If I would add anything to what they said, it
would be to describe what is becoming an American desire, to live
and re-create the lives of our imaginative world, found in
television and the movies. How appropriate to cast Jeff Daniels,
who played a more dashing character in similar circumstances in
Woody Allen's Purple Rose of Cairo. Could it be that in the way
that Greeks or Romans personified and re-told stories about their
gods, or artists of the Middle Ages embodied the stories of their
Christian religion in all most everything, we feel a kinship with
our fictive characters and worlds, and so the Brady Bunch or
whatever must come back alive again and again?

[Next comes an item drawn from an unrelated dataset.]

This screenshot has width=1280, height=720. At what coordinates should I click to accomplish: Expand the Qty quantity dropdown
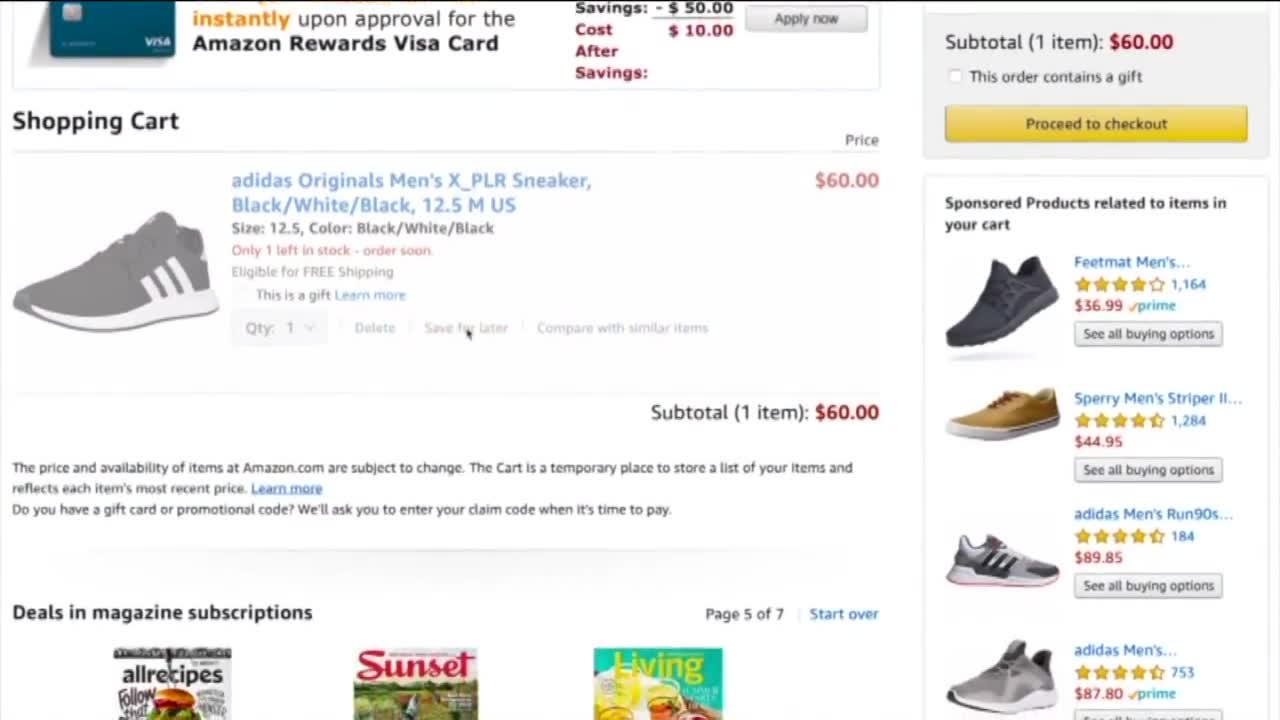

The flatness of Pleasantville, reflecting all
those 50 Eisenhower era shows like (as CalGal pointed out, the
Donna Reed Show, but also Father Knows Best and Leave It To
Beaver), is cannily pointed out in the high school geography
lesson. The teacher asks her students about the geography of Elm
Street and Main Street. That is the world for these students, an
endless loop of two streets. And in this movie, we see the same
back lot streets over and over, much like the original tv shows
did.
Last year, there was an artist who had a show
at the Corcoran Museum who does the architectural floor plans of
television sitcoms. After watching these shows for years, he
started drawing out the reality of the houses or apartments
depicted on a range of shows, including Bewitched and Hazel and
the Park Avenue Aparment of Family Affair. On the surface, it's
silly to think that one would be so obsessed with a tv show that
an artist would try to recreate and capture it in something
mundane like a floor plan. But the drawings drew quite a reaction
from people who attended the show, as various people connected
with their own video memories of these fictive families.